##### SOURCE RECORDS
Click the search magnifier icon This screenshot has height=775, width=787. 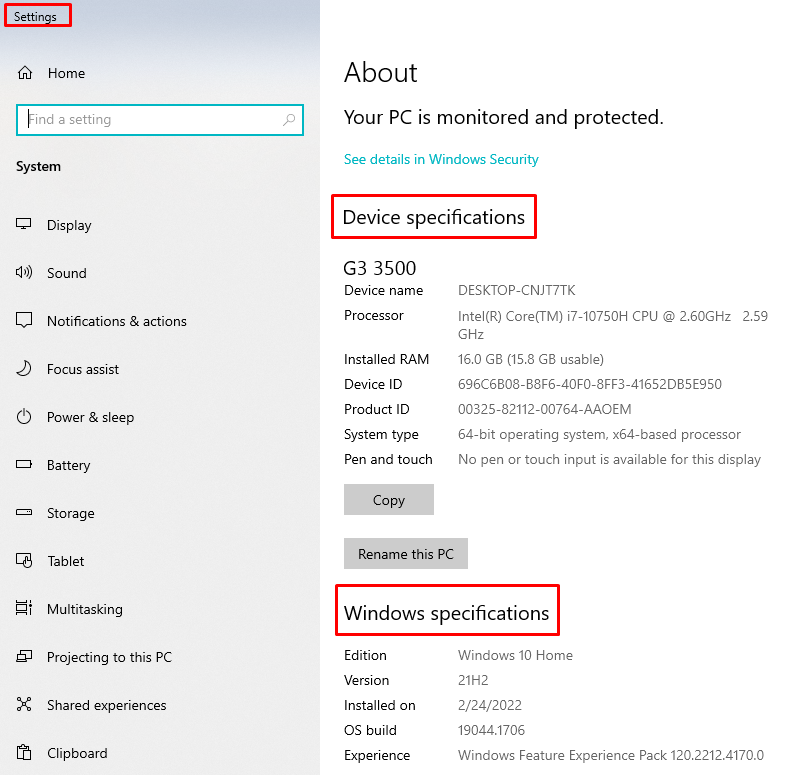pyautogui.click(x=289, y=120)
##########
##### SOURCE RECORDS
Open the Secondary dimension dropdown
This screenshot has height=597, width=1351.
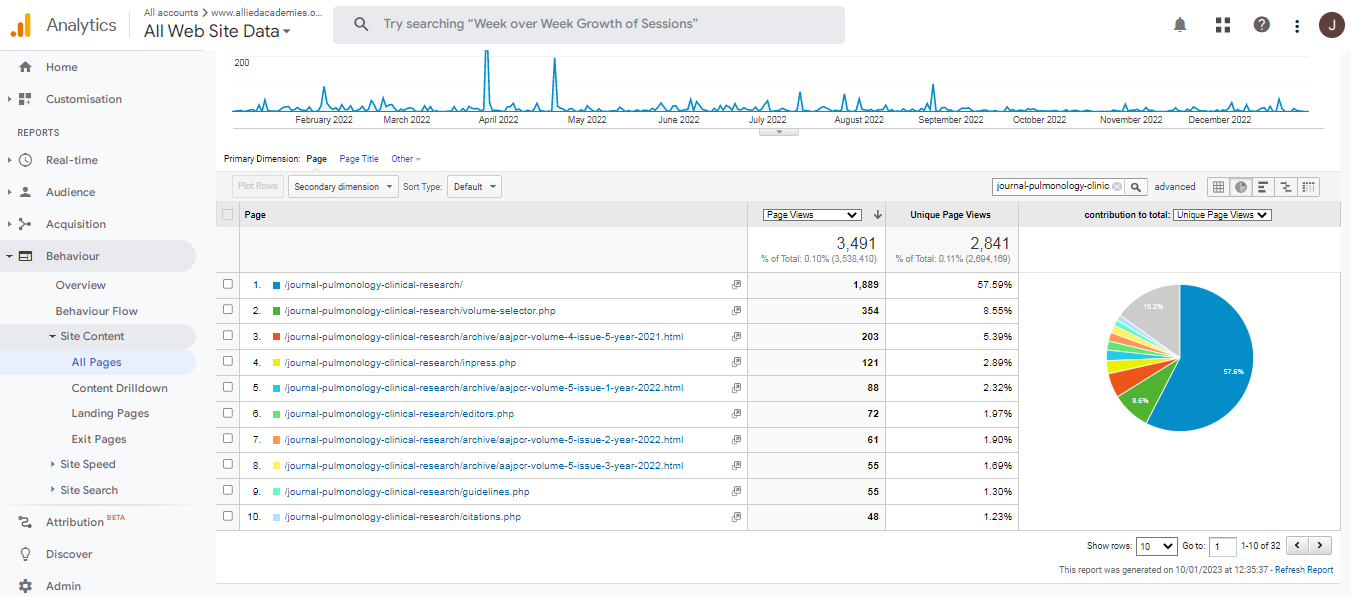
##########
##### SOURCE RECORDS
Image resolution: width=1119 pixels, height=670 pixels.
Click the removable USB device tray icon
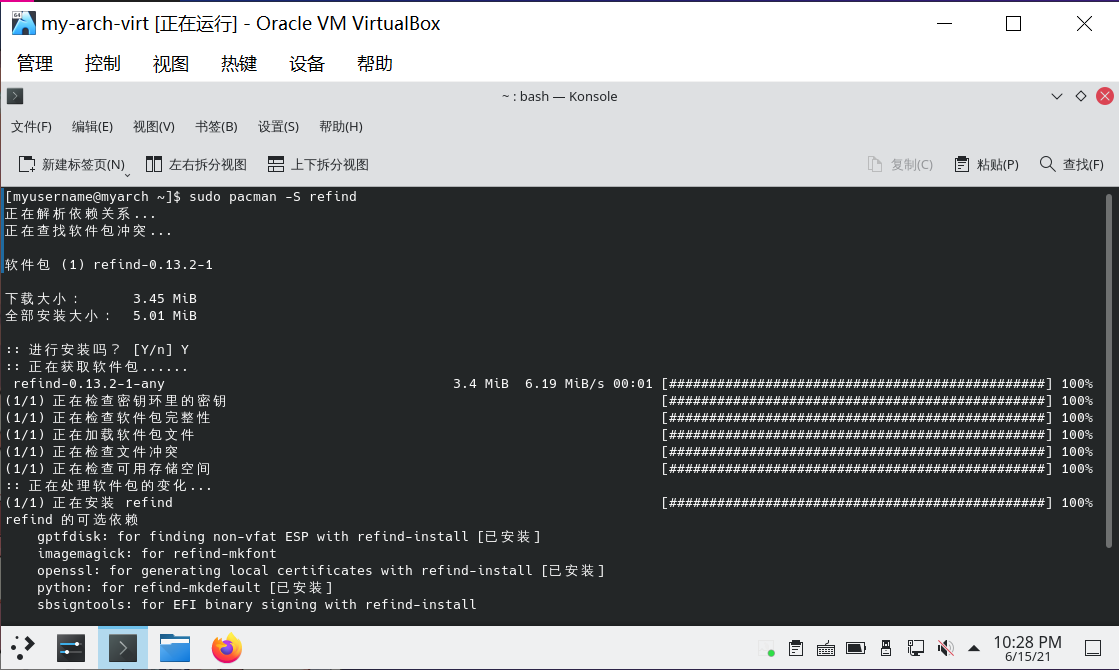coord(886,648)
##########
### [TASK PROMPT]
From the records above, transcribe exactly the run of lines that opens with the line holding "Open the Secondary dimension dropdown" and closes with the line holding "This screenshot has height=597, width=1351.", both included.

### [RESPONSE AREA]
Open the Secondary dimension dropdown
This screenshot has height=597, width=1351.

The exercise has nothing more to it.